Methods: This prospective cohort study used data from EPIC and UK Biobank across six European countries, with participants aged 35-70 years at recruitment. We excluded participants from these cohorts who had cancer, cardiovascular disease, or type 2 diabetes at baseline or those with missing data on diet or health outcomes. Data on dietary habits were assessed either at baseline through a validated dietary questionnaire about habits in the previous 12 months or through several 24-h recall questionnaires during approximately a year of follow-up. Multistate modelling with Cox regression was used to estimate the risk of multimorbidity according to a healthful plant-based diet index (hPDI) and, separately, an unhealthful plant-based diet index (uPDI). Risk differences in adults younger than 60 years and those age 60 years and older were estimated.
Findings: 407 618 participants (226 324 from EPIC and 181 294 from UK Biobank) were included in this study.
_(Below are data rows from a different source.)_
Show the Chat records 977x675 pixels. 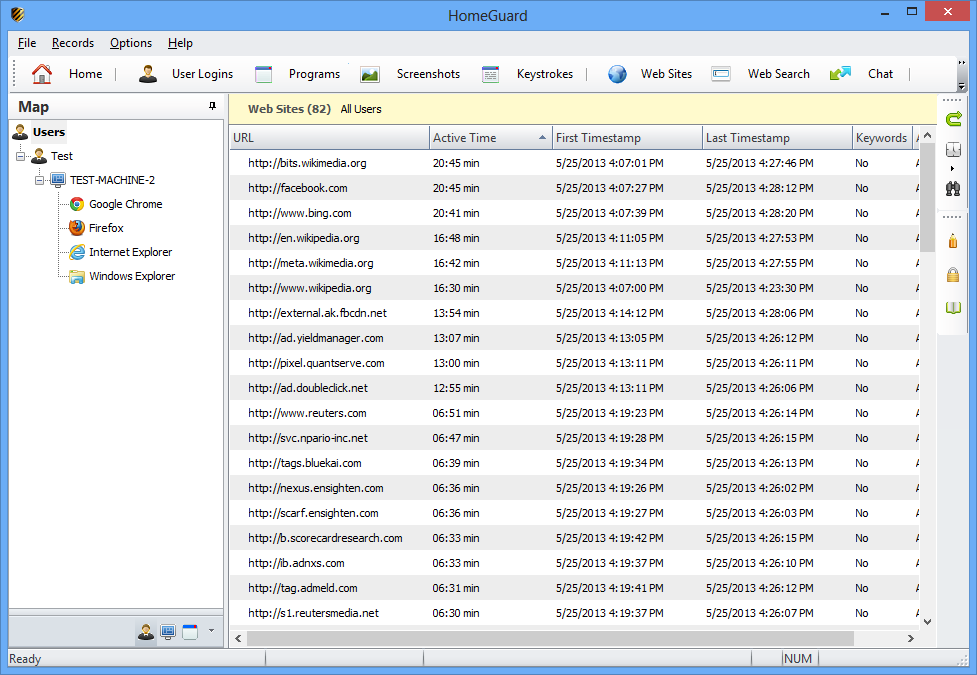pos(861,74)
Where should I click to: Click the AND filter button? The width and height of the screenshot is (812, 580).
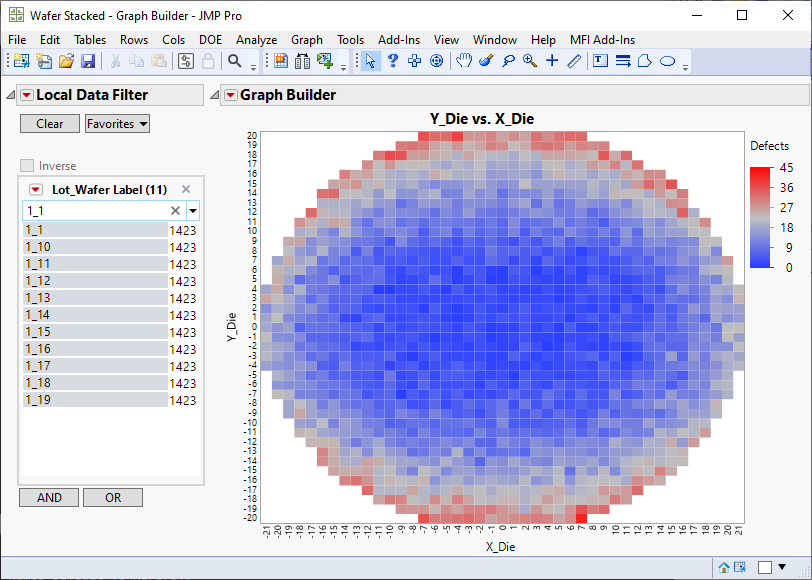[48, 497]
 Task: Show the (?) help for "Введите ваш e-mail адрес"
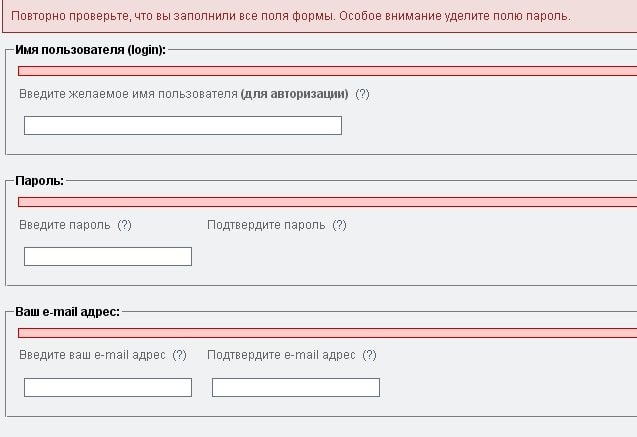pos(179,355)
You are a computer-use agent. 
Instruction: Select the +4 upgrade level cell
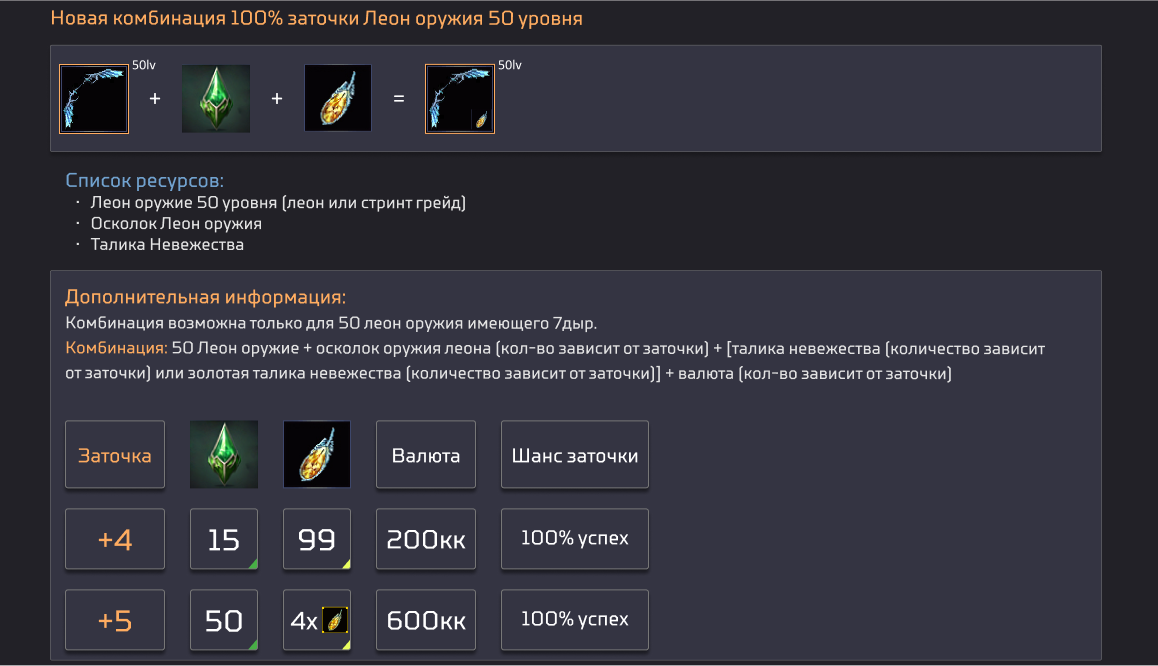115,539
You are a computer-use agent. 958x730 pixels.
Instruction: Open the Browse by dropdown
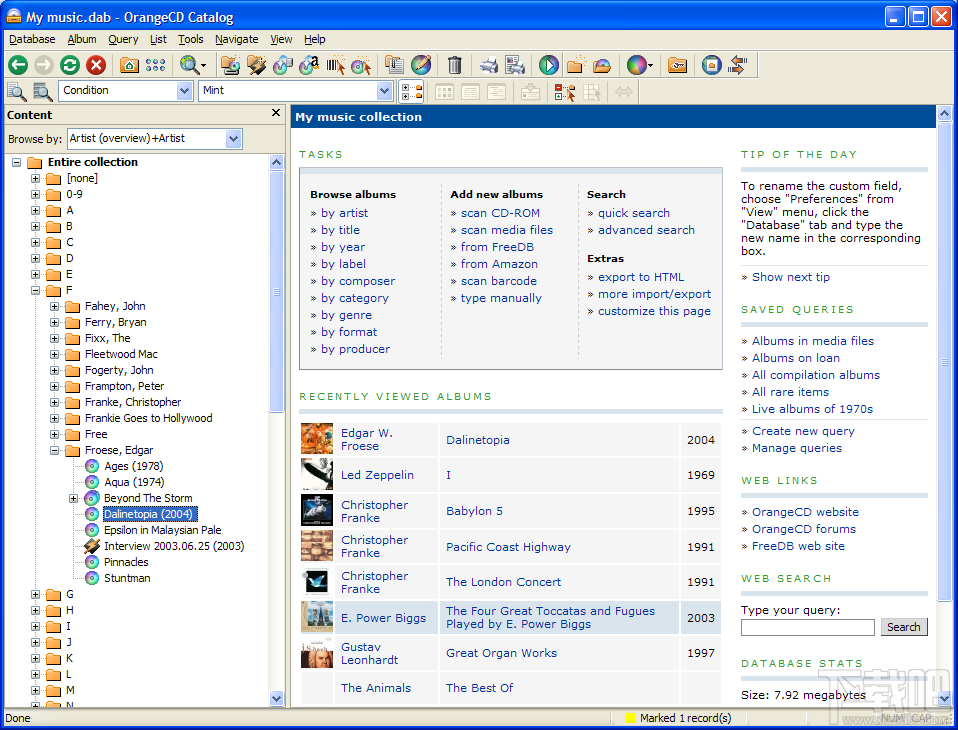(x=233, y=138)
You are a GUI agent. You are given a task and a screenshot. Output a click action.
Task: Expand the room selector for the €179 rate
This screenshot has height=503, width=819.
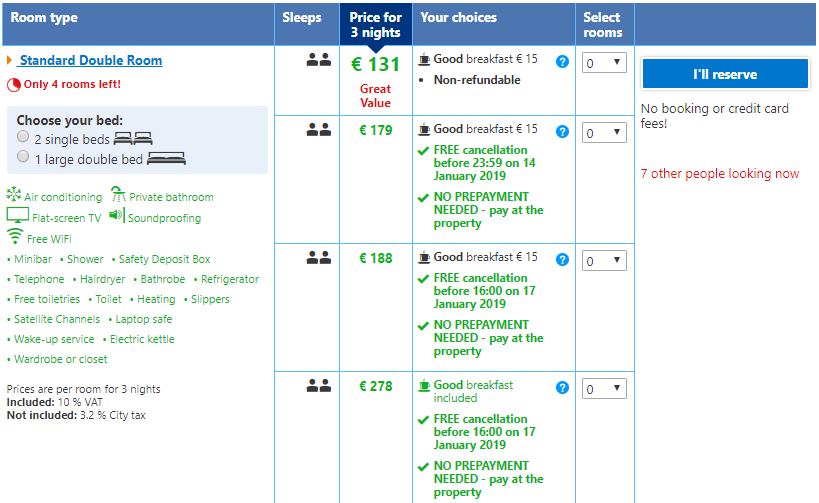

During a median follow-up time of 10·9 years in EPIC and 11·4 years in UK Biobank, 6604 cancer-cardiometabolic multimorbidity events occurred in both cohorts combined. A ten-point increment of the hPDI score was associated with a lower risk of multimorbidity, with a hazard ratio (HR) of 0·89 (95% CI 0·83-0·96) in EPIC and 0·81 (0·76-0·86) in UK Biobank. This inverse association was marginally weaker in older adults than in middle-aged adults in both cohorts. In UK Biobank, a ten-point increment of the hPDI score was associated with multivariable-adjusted HRs of 0·71 (95% CI 0·65-0·79) in adults younger than 60 years and 0·86 (0·80-0·92) in those aged 60 years and older (pinteraction=0·0016). The respective HRs in EPIC were 0·86 (95% CI 0·78-0·95) and 0·92 (0·84-1·02; pinteraction=0·32). A higher adherence to an unhealthy plant-based diet was positively associated with multimorbidity risk in UK Biobank (HR per ten-point increment of uPDI 1·22, 95% CI 1·16-1·29), but this was not replicated in EPIC (1·00, 0·94-1·08).
Interpretation: A healthy plant-based diet might reduce the burden of multimorbidity of cancer and cardiometabolic diseases among middle-aged and older adults.
Funding: The Korean Government (Ministry of Science and ICT).
Copyright © 2025 The Author(s). Published by Elsevier Ltd.. All rights reserved.
Conflict of interest statement
Declaration of interests We declare no competing interests.